Startup Deep Cogito Inc. launched today with a series of language models that it claims can outperform comparably sized open-source alternatives.
According to TechCrunch, the company was founded last June by former Google LLC staffers Drishan Arora and Dhruv Malhotra. Arora worked as a senior software engineer at the search giant. Malhotra, in turn, was a product manager at the Google DeepMind machine learning lab. The duo have raised an undisclosed amount of funding from South Park Commons.
Deep Cogito’s lineup of open-source language models is known as the Cogito v1 series. The algorithms are available in five sizes ranging from 3 billion to 70 billion parameters. They’re based on the open-source Llama and Qwen language model families, which are developed by Meta Platforms Inc. and Alibaba Group Holding Ltd., respectively.
Deep Cogito’s models use a hybrid architecture. They combine elements of standard large language models, which answer simple prompts near-instantaneously, and reasoning models. Algorithms in the latter category spend more time generating an answer, which increases their output quality.
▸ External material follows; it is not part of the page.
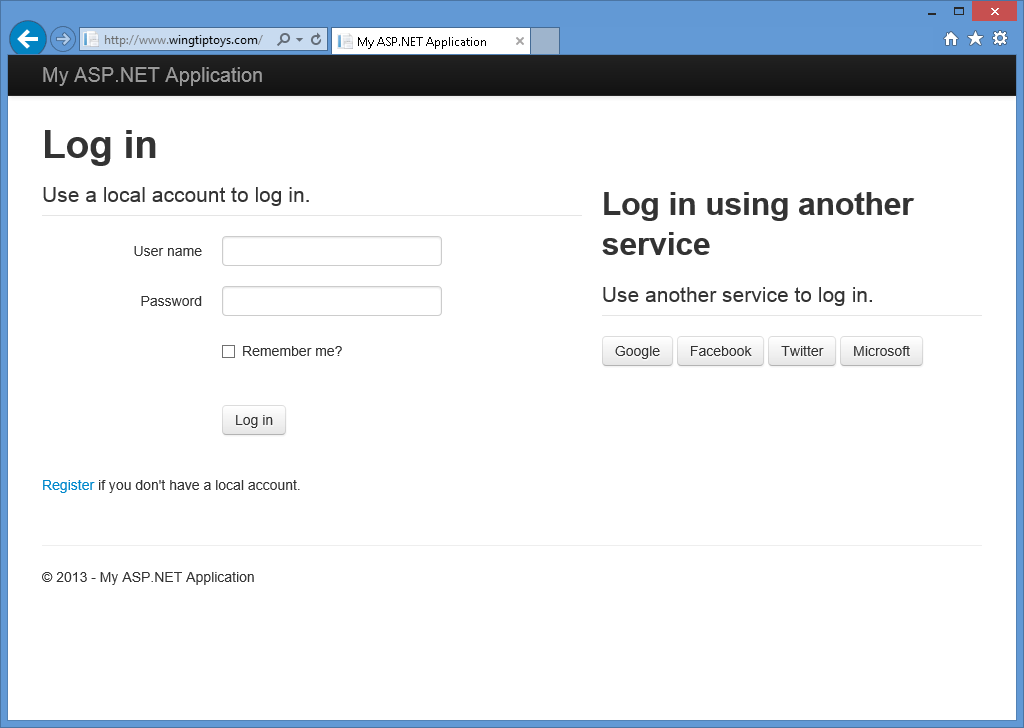
Task: Log in using the Google service button
Action: [637, 351]
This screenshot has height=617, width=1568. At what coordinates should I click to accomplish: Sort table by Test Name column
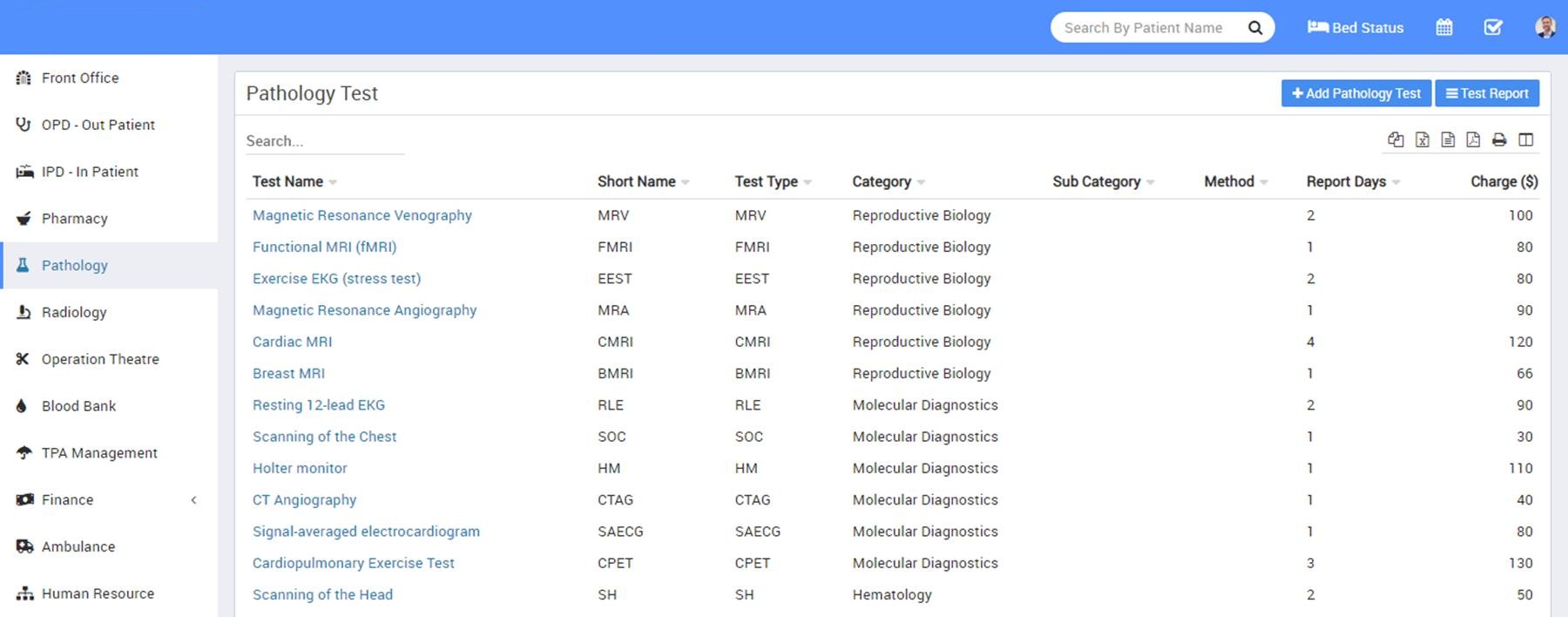point(288,181)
Deep Cogito’s models can respond to prompts either instantly or perform more extensive reasoning depending on user preferences.
The company customized its models using a new training method it calls IDA. The technique shares some similarities with distillation, a widely used method of developing hardware-efficient language models.
With distillation, developers send a collection of prompts to a hardware-intensive LLM and save the answers. They then input those answers into a more efficient model. This latter model thereby absorbs some of the larger LLM’s knowledge, which means it can answer the same questions using less hardware.
Deep Cogito’s IDA method likewise uses an LLM’s prompt answers for training purposes. The difference is that those answers aren’t used to improve a different, more hardware-efficient model but rather the LLM that generated the answers.
Deep Cogito researchers detailed in a blog post today that the IDA workflow involves two steps.
First, an LLM generates an answer to a prompt using methods “similar” to the ones that reasoning models rely on to process data. Those methods increase the amount of time the LLM requires to produce output. Once the prompt response is ready, the LLM distills “the higher intelligence back to the model’s parameters to internalize the amplified capability,” the researchers explained.
“By repeating these two steps, each cycle builds upon the progress of the previous iteration,” they elaborated in the blog post. “This iterative framework creates a positive feedback loop.”
In an internal test, Deep Cogito compared its most advanced model with Meta’s Llama 3.3. Both algorithms feature 70 billion parameters. Deep Cogito says that its model outperformed Llama 3.3 across all seven of the benchmarks that were used in the evaluation.
The startup claims that its smaller models likewise outperform comparably-sized open-source alternatives. The algorithms feature 3 billion, 8 billion, 14 billion and 32 billion parameters, respectively. Deep Cogito plans to release new models over the next few weeks that will feature 109 billion to 671 billion parameters.